# [Stored data]

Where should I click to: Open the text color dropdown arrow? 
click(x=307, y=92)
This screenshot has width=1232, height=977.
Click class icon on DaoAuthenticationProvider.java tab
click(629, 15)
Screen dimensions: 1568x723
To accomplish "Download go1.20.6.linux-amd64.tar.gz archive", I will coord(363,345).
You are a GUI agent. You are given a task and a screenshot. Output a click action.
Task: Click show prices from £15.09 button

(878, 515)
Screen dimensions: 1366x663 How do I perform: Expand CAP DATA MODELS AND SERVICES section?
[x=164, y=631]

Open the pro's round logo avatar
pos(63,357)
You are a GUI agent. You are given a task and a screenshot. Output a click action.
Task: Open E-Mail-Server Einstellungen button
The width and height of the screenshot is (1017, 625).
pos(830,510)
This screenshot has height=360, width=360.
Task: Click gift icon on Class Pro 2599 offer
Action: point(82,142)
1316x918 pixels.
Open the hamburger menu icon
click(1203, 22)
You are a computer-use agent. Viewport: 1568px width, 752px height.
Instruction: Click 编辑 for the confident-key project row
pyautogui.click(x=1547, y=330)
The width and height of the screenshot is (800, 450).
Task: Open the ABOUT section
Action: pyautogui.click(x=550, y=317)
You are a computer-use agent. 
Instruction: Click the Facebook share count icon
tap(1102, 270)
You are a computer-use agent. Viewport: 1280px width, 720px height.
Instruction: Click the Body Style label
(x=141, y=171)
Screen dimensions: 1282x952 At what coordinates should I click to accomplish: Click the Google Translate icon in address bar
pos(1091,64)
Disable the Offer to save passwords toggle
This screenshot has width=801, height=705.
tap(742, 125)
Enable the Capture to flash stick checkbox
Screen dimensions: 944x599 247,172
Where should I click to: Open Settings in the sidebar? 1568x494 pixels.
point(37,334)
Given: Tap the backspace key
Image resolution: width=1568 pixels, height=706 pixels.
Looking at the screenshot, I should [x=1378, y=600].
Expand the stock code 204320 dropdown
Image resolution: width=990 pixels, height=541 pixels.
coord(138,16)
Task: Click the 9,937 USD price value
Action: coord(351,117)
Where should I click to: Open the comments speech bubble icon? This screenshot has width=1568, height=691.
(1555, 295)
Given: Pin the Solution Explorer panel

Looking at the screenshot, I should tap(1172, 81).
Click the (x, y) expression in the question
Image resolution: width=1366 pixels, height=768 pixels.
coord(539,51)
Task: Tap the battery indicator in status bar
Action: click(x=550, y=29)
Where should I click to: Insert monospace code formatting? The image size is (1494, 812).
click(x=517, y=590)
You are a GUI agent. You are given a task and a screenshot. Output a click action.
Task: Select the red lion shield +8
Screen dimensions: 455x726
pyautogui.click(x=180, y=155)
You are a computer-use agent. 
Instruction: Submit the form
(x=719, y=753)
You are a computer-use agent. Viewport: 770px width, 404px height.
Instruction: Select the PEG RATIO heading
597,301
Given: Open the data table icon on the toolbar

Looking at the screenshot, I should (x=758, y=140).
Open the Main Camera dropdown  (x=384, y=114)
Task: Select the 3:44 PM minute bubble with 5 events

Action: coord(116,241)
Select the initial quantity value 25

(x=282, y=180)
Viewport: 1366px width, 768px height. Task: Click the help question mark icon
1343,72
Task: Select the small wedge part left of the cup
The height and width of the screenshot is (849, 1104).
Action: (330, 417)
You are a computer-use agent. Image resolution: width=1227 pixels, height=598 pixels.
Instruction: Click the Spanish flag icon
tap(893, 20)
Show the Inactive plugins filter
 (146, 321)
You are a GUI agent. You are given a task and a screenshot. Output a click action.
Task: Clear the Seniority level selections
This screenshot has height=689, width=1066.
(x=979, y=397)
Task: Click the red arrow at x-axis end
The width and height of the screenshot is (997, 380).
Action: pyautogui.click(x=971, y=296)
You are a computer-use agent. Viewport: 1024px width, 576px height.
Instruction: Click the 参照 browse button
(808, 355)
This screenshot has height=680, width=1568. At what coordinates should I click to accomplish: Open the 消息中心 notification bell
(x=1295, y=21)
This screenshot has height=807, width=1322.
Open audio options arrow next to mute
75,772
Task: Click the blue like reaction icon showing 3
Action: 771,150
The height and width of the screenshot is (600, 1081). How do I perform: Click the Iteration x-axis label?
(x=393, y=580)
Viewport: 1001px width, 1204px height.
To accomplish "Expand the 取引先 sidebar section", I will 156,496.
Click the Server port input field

# [What needs to be done]
Please set out all of the material above as a Markdown table with the columns Row and Line. Put one line of the material in each row, number the rows, and leave out blank lines.

# [Task solution]
| Row | Line |
|---|---|
| 1 | Where should I click to: Open the text color dropdown arrow?  |
| 2 | click(x=307, y=92) |
| 3 | This screenshot has width=1232, height=977. |
| 4 | Click class icon on DaoAuthenticationProvider.java tab |
| 5 | click(629, 15) |
| 6 | Screen dimensions: 1568x723 |
| 7 | To accomplish "Download go1.20.6.linux-amd64.tar.gz archive", I will coord(363,345). |
| 8 | You are a GUI agent. You are given a task and a screenshot. Output a click action. |
| 9 | Task: Click show prices from £15.09 button |
| 10 | (878, 515) |
| 11 | Screen dimensions: 1366x663 How do I perform: Expand CAP DATA MODELS AND SERVICES section? |
| 12 | [x=164, y=631] |
| 13 | Open the pro's round logo avatar |
| 14 | pos(63,357) |
| 15 | You are a GUI agent. You are given a task and a screenshot. Output a click action. |
| 16 | Task: Open E-Mail-Server Einstellungen button |
| 17 | The width and height of the screenshot is (1017, 625). |
| 18 | pos(830,510) |
| 19 | This screenshot has height=360, width=360. |
| 20 | Task: Click gift icon on Class Pro 2599 offer |
| 21 | Action: point(82,142) |
| 22 | 1316x918 pixels. |
| 23 | Open the hamburger menu icon |
| 24 | click(1203, 22) |
| 25 | You are a computer-use agent. Viewport: 1568px width, 752px height. |
| 26 | Instruction: Click 编辑 for the confident-key project row |
| 27 | pyautogui.click(x=1547, y=330) |
| 28 | The width and height of the screenshot is (800, 450). |
| 29 | Task: Open the ABOUT section |
| 30 | Action: pyautogui.click(x=550, y=317) |
| 31 | You are a computer-use agent.  |
| 32 | Instruction: Click the Facebook share count icon |
| 33 | tap(1102, 270) |
| 34 | You are a computer-use agent. Viewport: 1280px width, 720px height. |
| 35 | Instruction: Click the Body Style label |
| 36 | (x=141, y=171) |
| 37 | Screen dimensions: 1282x952 At what coordinates should I click to accomplish: Click the Google Translate icon in address bar |
| 38 | pos(1091,64) |
| 39 | Disable the Offer to save passwords toggle |
| 40 | This screenshot has width=801, height=705. |
| 41 | tap(742, 125) |
| 42 | Enable the Capture to flash stick checkbox |
| 43 | Screen dimensions: 944x599 247,172 |
| 44 | Where should I click to: Open Settings in the sidebar? 1568x494 pixels. |
| 45 | point(37,334) |
| 46 | Given: Tap the backspace key |
| 47 | Image resolution: width=1568 pixels, height=706 pixels. |
| 48 | Looking at the screenshot, I should [x=1378, y=600]. |
| 49 | Expand the stock code 204320 dropdown |
| 50 | Image resolution: width=990 pixels, height=541 pixels. |
| 51 | coord(138,16) |
| 52 | Task: Click the 9,937 USD price value |
| 53 | Action: coord(351,117) |
| 54 | Where should I click to: Open the comments speech bubble icon? This screenshot has width=1568, height=691. |
| 55 | (1555, 295) |
| 56 | Given: Pin the Solution Explorer panel |
| 57 | Looking at the screenshot, I should tap(1172, 81). |
| 58 | Click the (x, y) expression in the question |
| 59 | Image resolution: width=1366 pixels, height=768 pixels. |
| 60 | coord(539,51) |
| 61 | Task: Tap the battery indicator in status bar |
| 62 | Action: click(x=550, y=29) |
| 63 | Where should I click to: Insert monospace code formatting? The image size is (1494, 812). |
| 64 | click(x=517, y=590) |
| 65 | You are a GUI agent. You are given a task and a screenshot. Output a click action. |
| 66 | Task: Select the red lion shield +8 |
| 67 | Screen dimensions: 455x726 |
| 68 | pyautogui.click(x=180, y=155) |
| 69 | You are a computer-use agent.  |
| 70 | Instruction: Submit the form |
| 71 | (x=719, y=753) |
| 72 | You are a computer-use agent. Viewport: 770px width, 404px height. |
| 73 | Instruction: Select the PEG RATIO heading |
| 74 | 597,301 |
| 75 | Given: Open the data table icon on the toolbar |
| 76 | Looking at the screenshot, I should (x=758, y=140). |
| 77 | Open the Main Camera dropdown  (x=384, y=114) |
| 78 | Task: Select the 3:44 PM minute bubble with 5 events |
| 79 | Action: coord(116,241) |
| 80 | Select the initial quantity value 25 |
| 81 | (x=282, y=180) |
| 82 | Viewport: 1366px width, 768px height. Task: Click the help question mark icon |
| 83 | 1343,72 |
| 84 | Task: Select the small wedge part left of the cup |
| 85 | The height and width of the screenshot is (849, 1104). |
| 86 | Action: (330, 417) |
| 87 | You are a computer-use agent. Image resolution: width=1227 pixels, height=598 pixels. |
| 88 | Instruction: Click the Spanish flag icon |
| 89 | tap(893, 20) |
| 90 | Show the Inactive plugins filter |
| 91 |  (146, 321) |
| 92 | You are a GUI agent. You are given a task and a screenshot. Output a click action. |
| 93 | Task: Clear the Seniority level selections |
| 94 | This screenshot has height=689, width=1066. |
| 95 | (x=979, y=397) |
| 96 | Task: Click the red arrow at x-axis end |
| 97 | The width and height of the screenshot is (997, 380). |
| 98 | Action: pyautogui.click(x=971, y=296) |
| 99 | You are a computer-use agent. Viewport: 1024px width, 576px height. |
| 100 | Instruction: Click the 参照 browse button |
| 101 | (808, 355) |
| 102 | This screenshot has height=680, width=1568. At what coordinates should I click to accomplish: Open the 消息中心 notification bell |
| 103 | (x=1295, y=21) |
| 104 | This screenshot has height=807, width=1322. |
| 105 | Open audio options arrow next to mute |
| 106 | 75,772 |
| 107 | Task: Click the blue like reaction icon showing 3 |
| 108 | Action: 771,150 |
| 109 | The height and width of the screenshot is (600, 1081). How do I perform: Click the Iteration x-axis label? |
| 110 | (x=393, y=580) |
| 111 | Viewport: 1001px width, 1204px height. |
| 112 | To accomplish "Expand the 取引先 sidebar section", I will 156,496. |
| 113 | Click the Server port input field |